Have the Ford Wars just begun? Council’s left is ready to fight for Transit City

With Rob Ford’s announcement today that “Transit City is over, ladies and gentlemen,” it looks like the first big battle of his mayoralty started precisely an hour after he walked into the building this morning.  The councillors who want to preserve Transit City—largely the allies of David Miller—are reeling from the point-blank and presumptuous announcement, yet some don’t seem sure what the next step is.

Joe Mihevc (Ward 21), the former vice-chair of the TTC, describes Ford’s announcement as a “blitzkrieg.”  “During the interregnum, I hoped we’d see the Mel Lastman approach”—that is, a fiscal conservative who could nevertheless build bridges with his rivals on council. “Instead, the early indication is that Mayor Ford wants a fight… He wants to pillage the city, and we can’t let him.”

An emphatic Glenn De Baeremaeker (Ward 38) says Ford’s move is a colossal mistake: “This will put public transit back a decade for some people, and for others it will be a lifetime. For Scarborough east of Kennedy, people will be riding buses forever.” At a post-announcement scrum, Janet Davis (Ward 31) was asked if the council’s left wing was ready for a fight on this and said “Of course!”

The problem, for the moment, is that nobody seems to know how, exactly, this battle royale is going to play out. Miller’s last budget chief, Shelley Carroll (Ward 33), says the TTC, as an arm’s-length agency of the city, has a lot of room to manoeuvre within its budget. “There’s a lot of grey here. Once we’ve approved a budget, they can go a long way in changing it. They have in the past, whether we like it or not.” But the commission has never been asked to change something this monumental after it’s already been approved by council.

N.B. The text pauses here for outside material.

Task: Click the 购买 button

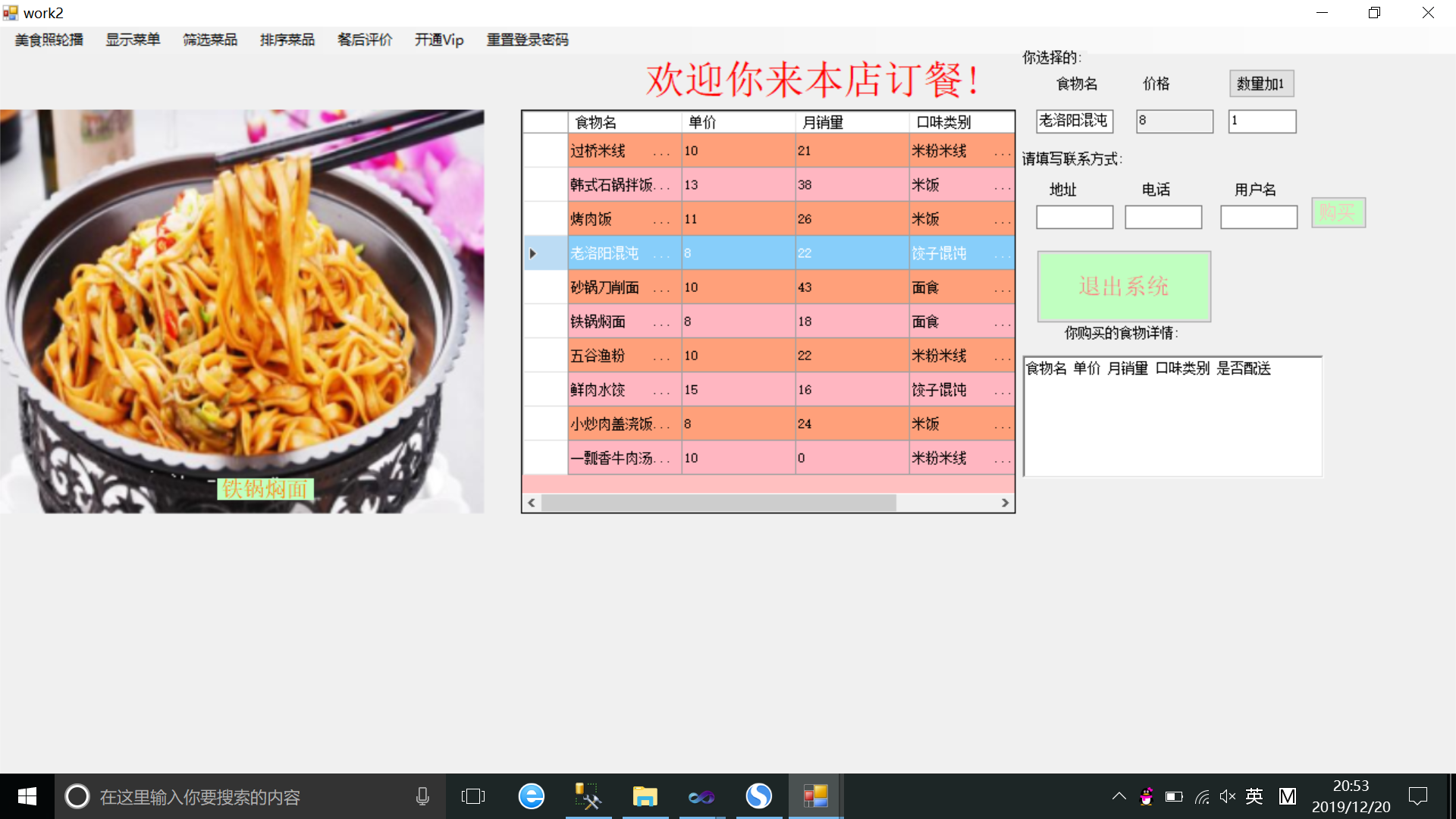Action: click(x=1338, y=212)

Killing Transit City (even if it’s replaced by Ford’s cutely named Transportation City Plan) is going to be expensive, though, and council is going to need to approve those expenses—and the much more expensive operating costs for the subways. Carroll says, “By asking the TTC to build subways, the mayor is effectively asking council to agree to raise the taxes needed to run the subways, because nobody, including Dalton McGuinty, is guaranteeing us any operating subsidy—and the city’s choking on operating costs as it is.” In a conference call this afternoon, TTC GM Gary Webster said repeatedly he doesn’t know what kind of costs they’re looking at for Ford’s plan. One thing is an easy guess—it won’t be free.

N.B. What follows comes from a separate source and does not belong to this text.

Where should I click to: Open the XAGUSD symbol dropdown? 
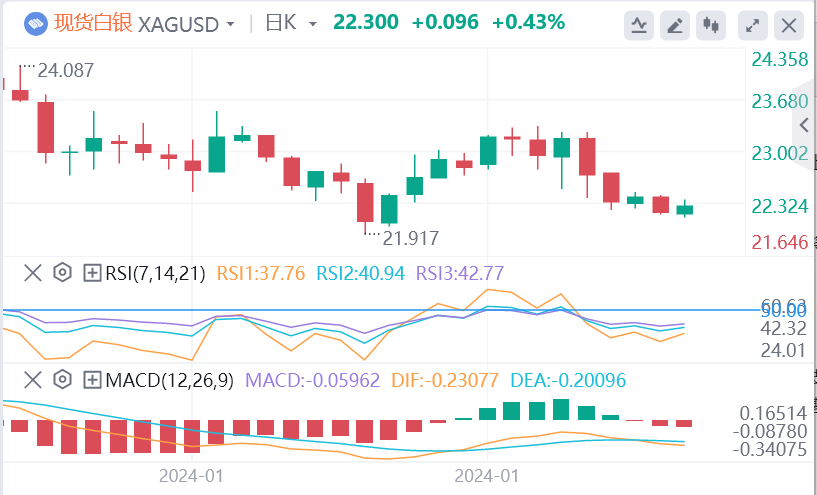(231, 23)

That may be where the Transit City forces make their stand.  They may be shut out of things like the commission itself (that remains to be seen, but Mihevc says he’s been told in no uncertain terms that he’s not welcome on the new transit board), but the TTC can’t incur all the costs of cancelling Transit City without coming to council for the money first. De Baeremaeker says, “I expect the commission to listen to the will of council—and I expect the province to, as well.”

To which we can only ask, how’s that been working lately?